Full Circle

The final frontierImagine my disappointment. There I was, enjoying a caffeinated beverage with the usual flock of hippies when someone brought up the end of time as we know it. Not in any some day in the distant future way, either; he meant five short years from now. I felt a chill wind on the back of my neck. Why wasn't I informed of this?

The problem, it seems, has to do with the Mayan calendar, which comes to a rather abrupt end in 2012. Normally, my first impulse would be to laugh at whoever designed a calendar that just quits halfway through, but some say this is no ordinary calendar. Some say this calendar—even though it was in use some 2300 years ago—accurately predicts the exact date of the winter solstice in 2012, among other things.
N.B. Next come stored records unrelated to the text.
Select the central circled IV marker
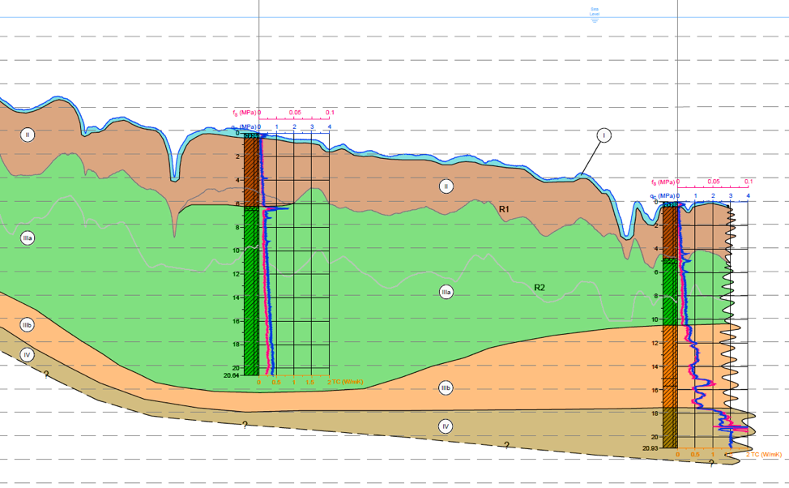Screen dimensions: 789x488 pos(446,426)
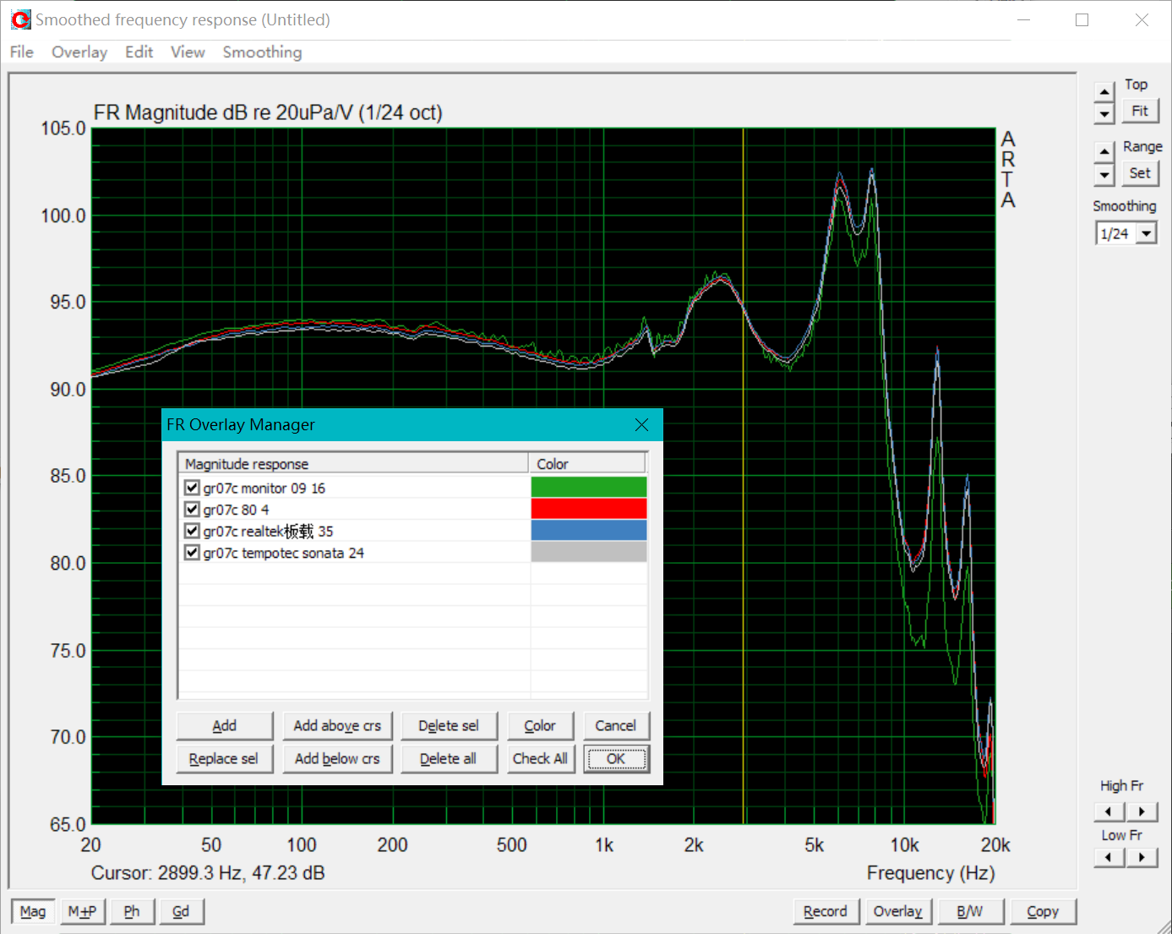The width and height of the screenshot is (1172, 934).
Task: Click the High Fr right arrow control
Action: (1142, 811)
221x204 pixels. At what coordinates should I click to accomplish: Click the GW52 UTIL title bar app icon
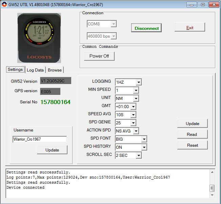coord(4,5)
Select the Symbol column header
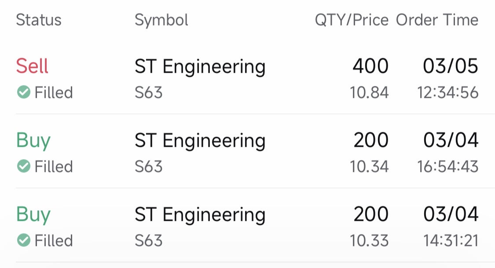 161,20
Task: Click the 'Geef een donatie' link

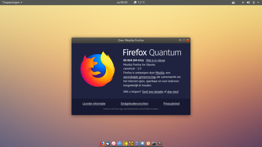Action: point(152,92)
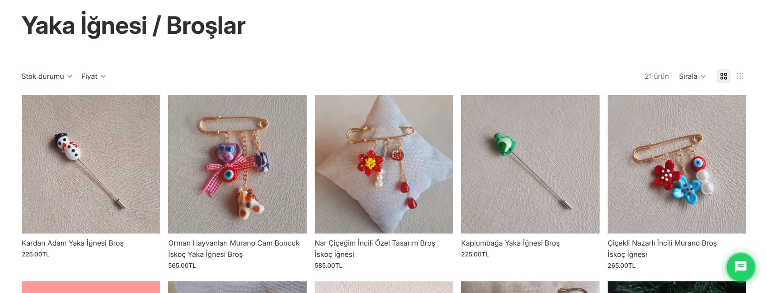Expand the Fiyat price filter

click(x=93, y=76)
This is no mean feat when you consider problems like precession, which is caused by the lethargic wobble of our planet's polar axis. Astronomically speaking, the relative positions of celestial objects change over time, to the tune of about one degree every 72 years. The result is an accumulating error over time, making the long-term prediction of future equinox dates a bit of a hassle, especially when the date in question lies 2300 years away. According to The How and Why of the Mayan End Date in 2012 A. D., the level of accuracy, in that ancient culture, is extraordinary.

It should be noted that because precession is a very slow process, similar astronomical alignments will be evident on the winter solstice dates within perhaps 5 years on either side of 2012. However, the accuracy of the conjunction of 2012 is quite astounding, beyond anything deemed calculable by the ancient Maya, and serves well to represent the perfect mid-point of the process.
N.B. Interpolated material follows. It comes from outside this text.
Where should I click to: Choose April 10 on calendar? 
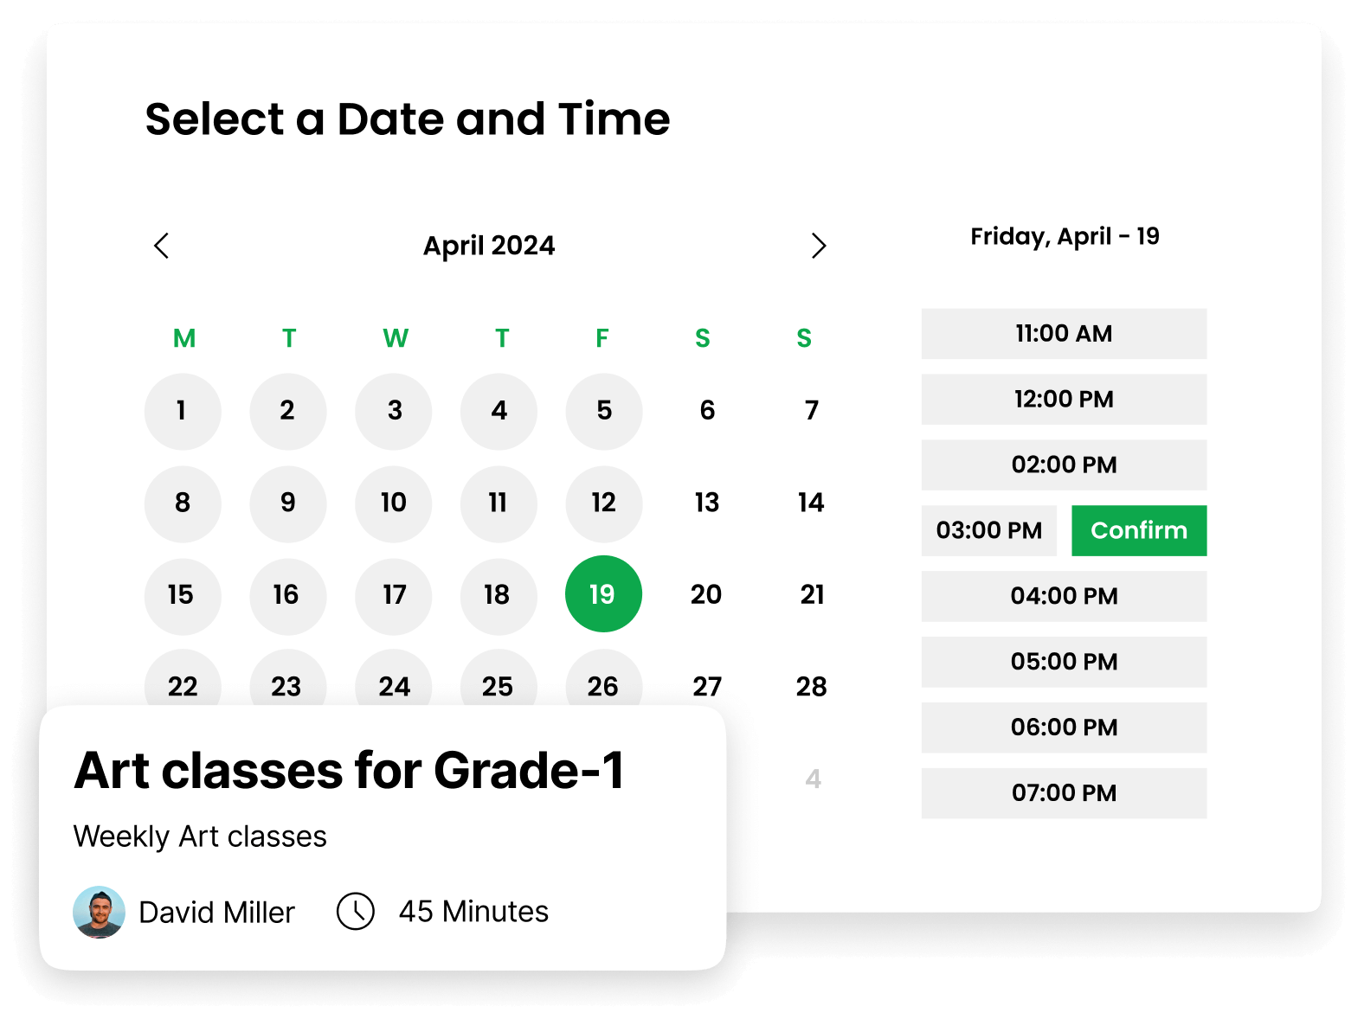tap(393, 503)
It's unusual for another reason, too. In Mayan culture, the concept of the Sacred Tree lay at the heart of human creation, and the dark band of interstellar dust we see in our own Milky Way—the galactic equator—is closely related. To the Maya, that dark band represented a road, but more in the sense of a cosmic portal than an earthly path.
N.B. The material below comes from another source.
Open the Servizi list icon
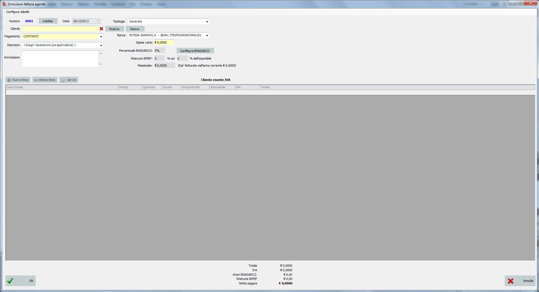 tap(63, 80)
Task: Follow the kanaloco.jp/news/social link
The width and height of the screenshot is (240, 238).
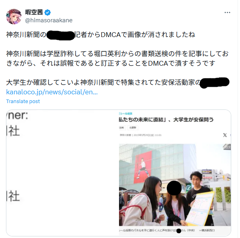Action: click(x=52, y=92)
December 21st, 2012 (13.0.0.0.0 in the Long Count) therefore represents an extremely close conjunction of the winter solstice sun with the crossing point of Galactic Equator and the ecliptic, what the ancient Maya recognized as the Sacred Tree. It is critical to understand that the winter solstice sun rarely conjuncts the Sacred Tree.

But to call this event a rarity, and leave it at that, is to ignore the point of that mysterious final entry in the human calendar. The point, I think, isn't so much about endings as it is about rebirth, and at a very familiar location, too.

Above all, what is becoming apparent from the corpus of Mayan Creation Myths is that creation seems to have taken place at a celestial crossroads - the crossing point of ecliptic and Milky Way.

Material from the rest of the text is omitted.